The reality is that the train has already left the station. Big data is its own currency, and it’s also big business. For many companies trying to compete in global marketplaces, the advantages of technology and data-enhanced products are a must-have. However, consumers are becoming more aware of potential for identity theft and discrimination associated with sharing their data. I’ll leave the long-term legal and ethical arguments to others, and instead focus how to make this uneasy bargain work in the meantime.
What follow are three guidelines that marketers can hew to in order to be on the right side of this issue, and to maintain consumer trust and goodwill. They’re guidelines for business and for ethics.
If you want my data, make the interaction simple and deliver something back to me that is personalized and demonstrably makes my life easier or better.

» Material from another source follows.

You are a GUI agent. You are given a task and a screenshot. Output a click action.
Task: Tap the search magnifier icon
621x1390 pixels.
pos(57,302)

Example: The Disney Magic Band — With admission and some information this Radio Frequency wristband unlocks your Disney hotel room, allows you to buy food and merchandise at theme parks and gives you FastPass access to activities at the resort. Make no mistake, they are following you around the facility. But for many, the convenience outweighs the tracking.
Example: Tesco learned that travelers dreaded coming back from a trip and facing an empty fridge. They built interactive touch-screen kiosks that encourage travelers to shop while they’re waiting for their flight. The goods get delivered when travelers arrive home fulfilling on Tesco’s tagline “come home to a full fridge,” making busy people’s lives easier.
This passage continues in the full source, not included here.